= Vulnerable world hypothesis =

Existential risk concept

The vulnerable world hypothesis or the "black ball" hypothesis is the idea that there could be technologies that destroy civilization by default, unless extraordinary measures are taken. The philosopher Nick Bostrom outlined the hypothesis in a 2018 working paper, later published in 2019 in the journal Global Policy, where he categorized types of vulnerabilities and possible mitigations. The hypothesis is discussed in the context of existential risks and the safety of advanced technologies.

== Background and definition ==
Bostrom illustrated the hypothesis using an urn analogy. He likened the process of technological invention to drawing balls from an urn where the color of balls represents their impact. White balls are beneficial and constitute most of the balls drawn from the urn. Some balls are gray, which represent technologies with mixed or moderate effects. Black balls represent hypothetical technologies that tend to destroy by default the civilization that invents them. According to Bostrom, it is largely due to luck that humanity has not encountered a black ball yet, rather than carefulness or wisdom.

Bostrom defined the vulnerable world hypothesis as follows: "If technological development continues then a set of capabilities will at some point be attained that make the devastation of civilization extremely likely, unless civilization sufficiently exits the semi-anarchic default condition." The "semi-anarchic default condition" refers here to having:
1. Limited capacity for preventive policing.
2. Limited capacity for global governance.
3. Actors with diverse motivations (Note: And in particular, the motivation of at least some small fraction of the population to destroy the civilization even at a personal cost. According to Bostrom : “Given the diversity of human character and circumstance, for any ever so imprudent, immoral, or self-defeating action, there is some residual fraction of humans who would choose to take that action.”)

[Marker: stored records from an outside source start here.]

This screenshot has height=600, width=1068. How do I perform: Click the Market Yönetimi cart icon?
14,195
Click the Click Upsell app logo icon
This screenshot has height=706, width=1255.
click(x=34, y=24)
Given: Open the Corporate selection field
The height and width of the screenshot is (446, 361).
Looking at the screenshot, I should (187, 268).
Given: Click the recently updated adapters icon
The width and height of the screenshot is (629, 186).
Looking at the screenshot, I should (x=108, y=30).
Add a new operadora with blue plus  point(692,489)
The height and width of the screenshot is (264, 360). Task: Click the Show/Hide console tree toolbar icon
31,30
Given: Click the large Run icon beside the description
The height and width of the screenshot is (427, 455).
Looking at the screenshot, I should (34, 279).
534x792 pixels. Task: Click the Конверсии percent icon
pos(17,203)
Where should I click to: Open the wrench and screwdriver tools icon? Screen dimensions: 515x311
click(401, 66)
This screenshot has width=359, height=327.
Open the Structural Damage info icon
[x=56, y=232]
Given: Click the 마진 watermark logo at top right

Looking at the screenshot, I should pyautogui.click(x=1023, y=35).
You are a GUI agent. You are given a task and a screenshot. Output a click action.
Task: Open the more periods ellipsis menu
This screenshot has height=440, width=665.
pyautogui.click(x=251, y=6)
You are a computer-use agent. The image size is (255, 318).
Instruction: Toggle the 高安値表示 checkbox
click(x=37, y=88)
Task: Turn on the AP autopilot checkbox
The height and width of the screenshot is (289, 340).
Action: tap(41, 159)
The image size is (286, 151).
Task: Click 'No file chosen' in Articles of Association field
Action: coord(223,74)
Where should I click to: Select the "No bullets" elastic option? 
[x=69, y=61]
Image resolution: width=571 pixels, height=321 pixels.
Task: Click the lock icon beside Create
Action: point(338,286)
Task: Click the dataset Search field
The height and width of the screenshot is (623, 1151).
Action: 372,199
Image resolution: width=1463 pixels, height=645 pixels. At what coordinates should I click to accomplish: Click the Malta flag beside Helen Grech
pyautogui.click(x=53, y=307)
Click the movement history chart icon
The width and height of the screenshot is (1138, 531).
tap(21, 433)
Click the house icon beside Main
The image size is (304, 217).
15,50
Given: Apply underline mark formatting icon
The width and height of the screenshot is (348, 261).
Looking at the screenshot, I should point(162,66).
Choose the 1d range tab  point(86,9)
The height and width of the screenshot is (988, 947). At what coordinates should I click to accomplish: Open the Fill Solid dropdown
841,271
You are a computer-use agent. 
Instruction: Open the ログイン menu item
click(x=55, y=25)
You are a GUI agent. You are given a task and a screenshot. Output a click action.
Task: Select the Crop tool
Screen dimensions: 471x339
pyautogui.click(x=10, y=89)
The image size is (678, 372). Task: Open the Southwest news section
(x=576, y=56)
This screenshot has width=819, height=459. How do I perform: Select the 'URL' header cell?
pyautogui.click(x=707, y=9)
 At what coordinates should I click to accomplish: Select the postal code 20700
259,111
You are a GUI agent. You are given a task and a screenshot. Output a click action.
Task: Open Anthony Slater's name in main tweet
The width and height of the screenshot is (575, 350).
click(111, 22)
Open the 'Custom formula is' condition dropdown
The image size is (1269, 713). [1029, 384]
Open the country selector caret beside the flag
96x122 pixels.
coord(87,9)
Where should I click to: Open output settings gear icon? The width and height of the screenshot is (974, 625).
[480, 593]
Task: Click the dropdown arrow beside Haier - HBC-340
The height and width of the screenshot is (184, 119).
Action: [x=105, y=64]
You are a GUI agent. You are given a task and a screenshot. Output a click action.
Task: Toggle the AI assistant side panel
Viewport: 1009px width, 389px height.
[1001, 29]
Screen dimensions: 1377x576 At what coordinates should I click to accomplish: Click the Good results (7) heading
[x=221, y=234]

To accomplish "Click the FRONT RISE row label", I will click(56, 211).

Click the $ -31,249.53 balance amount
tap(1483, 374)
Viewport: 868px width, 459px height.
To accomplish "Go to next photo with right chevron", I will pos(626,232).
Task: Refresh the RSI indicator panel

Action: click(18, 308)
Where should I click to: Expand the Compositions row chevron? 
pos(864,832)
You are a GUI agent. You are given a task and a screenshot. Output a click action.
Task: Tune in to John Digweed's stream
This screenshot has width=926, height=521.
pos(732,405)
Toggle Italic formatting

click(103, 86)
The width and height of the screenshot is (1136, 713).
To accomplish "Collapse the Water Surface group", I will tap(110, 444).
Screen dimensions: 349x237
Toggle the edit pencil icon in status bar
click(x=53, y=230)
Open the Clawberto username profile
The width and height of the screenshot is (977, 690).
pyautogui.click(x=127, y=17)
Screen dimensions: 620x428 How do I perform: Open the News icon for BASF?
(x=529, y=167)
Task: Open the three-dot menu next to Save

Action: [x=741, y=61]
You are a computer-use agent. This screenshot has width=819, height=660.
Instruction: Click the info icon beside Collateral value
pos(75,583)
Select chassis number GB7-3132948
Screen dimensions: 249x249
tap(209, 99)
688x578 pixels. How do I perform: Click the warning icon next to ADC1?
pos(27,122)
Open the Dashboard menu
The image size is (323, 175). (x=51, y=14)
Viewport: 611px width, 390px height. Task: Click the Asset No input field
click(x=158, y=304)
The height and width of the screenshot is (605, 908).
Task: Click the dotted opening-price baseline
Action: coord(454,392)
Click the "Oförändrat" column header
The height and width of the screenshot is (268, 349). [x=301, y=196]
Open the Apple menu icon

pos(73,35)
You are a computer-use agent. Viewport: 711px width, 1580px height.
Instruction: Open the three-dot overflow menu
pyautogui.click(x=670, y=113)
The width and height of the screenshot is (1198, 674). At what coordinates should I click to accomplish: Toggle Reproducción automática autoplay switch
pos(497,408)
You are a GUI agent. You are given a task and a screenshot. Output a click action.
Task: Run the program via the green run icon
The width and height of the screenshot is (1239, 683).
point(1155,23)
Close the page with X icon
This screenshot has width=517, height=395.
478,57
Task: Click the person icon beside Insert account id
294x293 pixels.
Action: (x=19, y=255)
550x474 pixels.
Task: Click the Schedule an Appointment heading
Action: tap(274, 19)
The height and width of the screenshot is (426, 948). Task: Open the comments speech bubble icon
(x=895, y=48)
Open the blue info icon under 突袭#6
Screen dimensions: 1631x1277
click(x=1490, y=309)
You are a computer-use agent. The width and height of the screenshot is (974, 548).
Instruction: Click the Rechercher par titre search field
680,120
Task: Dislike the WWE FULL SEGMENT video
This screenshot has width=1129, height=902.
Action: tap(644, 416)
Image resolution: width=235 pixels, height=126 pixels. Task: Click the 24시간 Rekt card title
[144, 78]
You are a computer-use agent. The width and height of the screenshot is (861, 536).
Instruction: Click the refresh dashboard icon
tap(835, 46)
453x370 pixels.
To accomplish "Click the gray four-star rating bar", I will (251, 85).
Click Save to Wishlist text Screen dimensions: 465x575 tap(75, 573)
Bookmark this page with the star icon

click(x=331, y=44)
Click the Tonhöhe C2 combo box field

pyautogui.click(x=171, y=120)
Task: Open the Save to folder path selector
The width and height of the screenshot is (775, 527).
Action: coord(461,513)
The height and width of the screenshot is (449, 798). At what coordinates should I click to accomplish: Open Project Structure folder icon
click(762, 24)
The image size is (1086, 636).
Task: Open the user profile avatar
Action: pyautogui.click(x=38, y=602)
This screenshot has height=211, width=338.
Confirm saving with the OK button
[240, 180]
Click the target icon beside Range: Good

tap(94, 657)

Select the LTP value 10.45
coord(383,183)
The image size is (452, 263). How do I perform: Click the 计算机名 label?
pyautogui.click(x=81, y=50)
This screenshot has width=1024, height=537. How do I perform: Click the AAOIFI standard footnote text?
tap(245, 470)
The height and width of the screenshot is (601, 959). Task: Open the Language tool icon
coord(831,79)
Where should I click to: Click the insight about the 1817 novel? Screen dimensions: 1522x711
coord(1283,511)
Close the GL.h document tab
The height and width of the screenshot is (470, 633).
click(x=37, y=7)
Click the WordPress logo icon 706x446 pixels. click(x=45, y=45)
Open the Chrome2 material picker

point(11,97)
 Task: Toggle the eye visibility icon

Bostrom defines "civilizational devastation" as an event at least as bad as the death of 15 per cent of the world population or a reduction in global GDP of more than 50 per cent lasting over a decade; it need not entail human extinction. He treats the truth of the hypothesis as an open question and cautions that further analysis is needed before drawing definitive policy conclusions.

== Types of vulnerabilities ==
To exemplify the vulnerabilities, Bostrom proposed a classification system and gave examples of how technology could have gone wrong, and policy recommendations such as differential technological development. If a technology that entails such a vulnerability is developed, the proposed responses (i.e. effective global governance or preventive policing depending on the type of vulnerability) are controversial. The classification includes:
- Type 0 ("surprising strangelets"): a technology carries a hidden risk and inadvertently devastates the civilization.
A proposed hypothetical example of this is if nuclear bombs had been able to ignite the atmosphere. Nuclear ignition was predicted not to occur for the Trinity nuclear test in a report commissioned by Robert Oppenheimer. Bostrom cited the report's conclusion: "One may conclude that the arguments of this paper make it unreasonable to expect that the N + N reaction could propagate. An unlimited propagation is even less likely. However, the complexity of the argument and the absence of satisfactory experimental foundation make further work on the subject highly desirable."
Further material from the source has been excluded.